What you are asked to do: Would you please set down, word for word, the lines from the one with "Task: Open the Earn dropdown menu" through the final line of the data below, omitting any pictures?

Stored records
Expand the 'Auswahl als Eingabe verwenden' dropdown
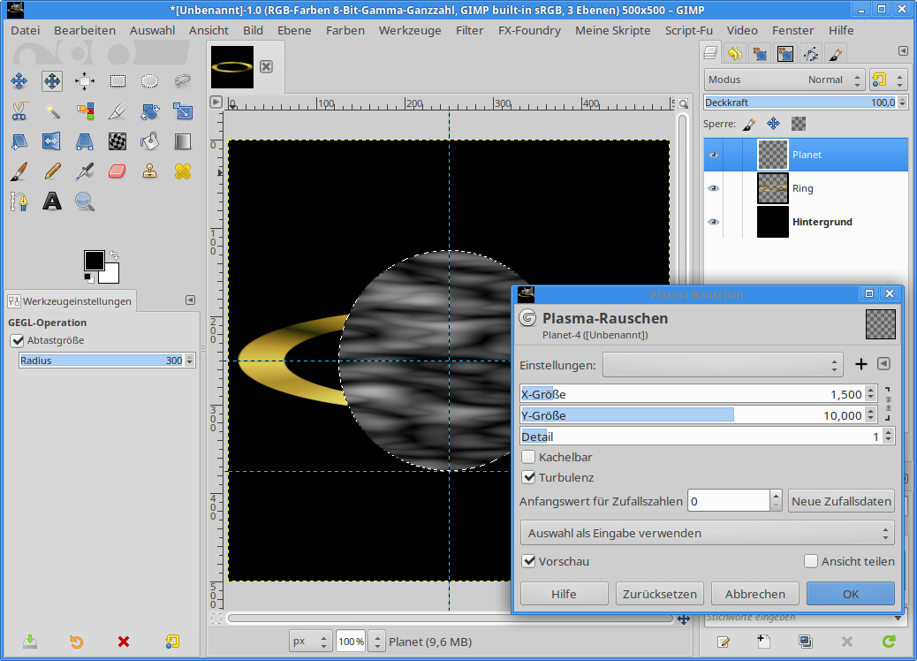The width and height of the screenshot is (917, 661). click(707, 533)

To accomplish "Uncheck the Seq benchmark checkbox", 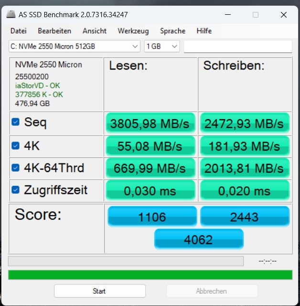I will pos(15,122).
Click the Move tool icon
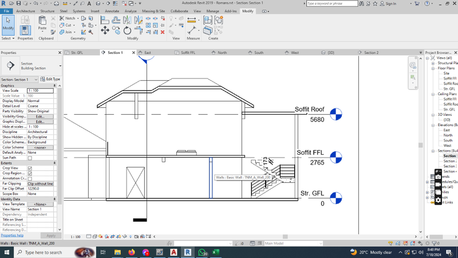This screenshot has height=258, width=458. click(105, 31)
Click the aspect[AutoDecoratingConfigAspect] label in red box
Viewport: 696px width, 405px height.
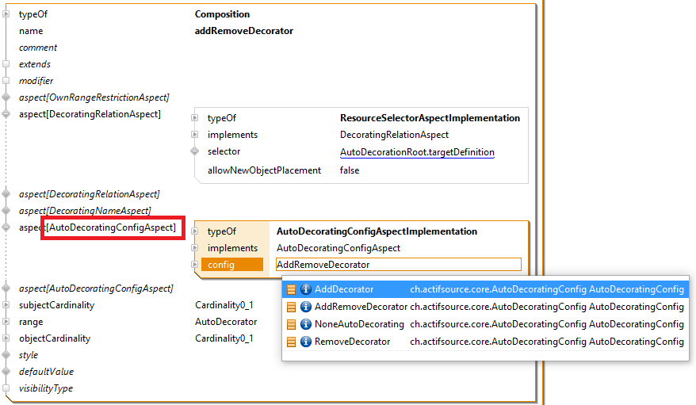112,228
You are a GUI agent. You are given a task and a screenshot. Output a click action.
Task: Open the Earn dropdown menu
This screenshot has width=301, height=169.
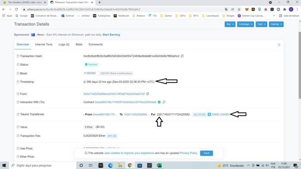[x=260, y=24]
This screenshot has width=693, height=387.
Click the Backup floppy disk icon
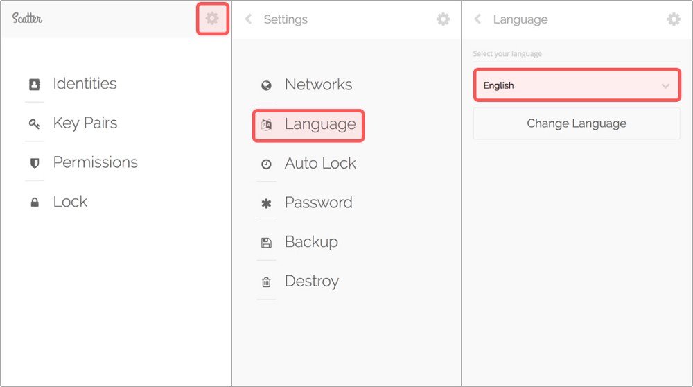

Exercise result:
Task: Open the Earn dropdown menu
This screenshot has width=301, height=169.
[x=260, y=24]
This screenshot has width=693, height=387.
Click the Backup floppy disk icon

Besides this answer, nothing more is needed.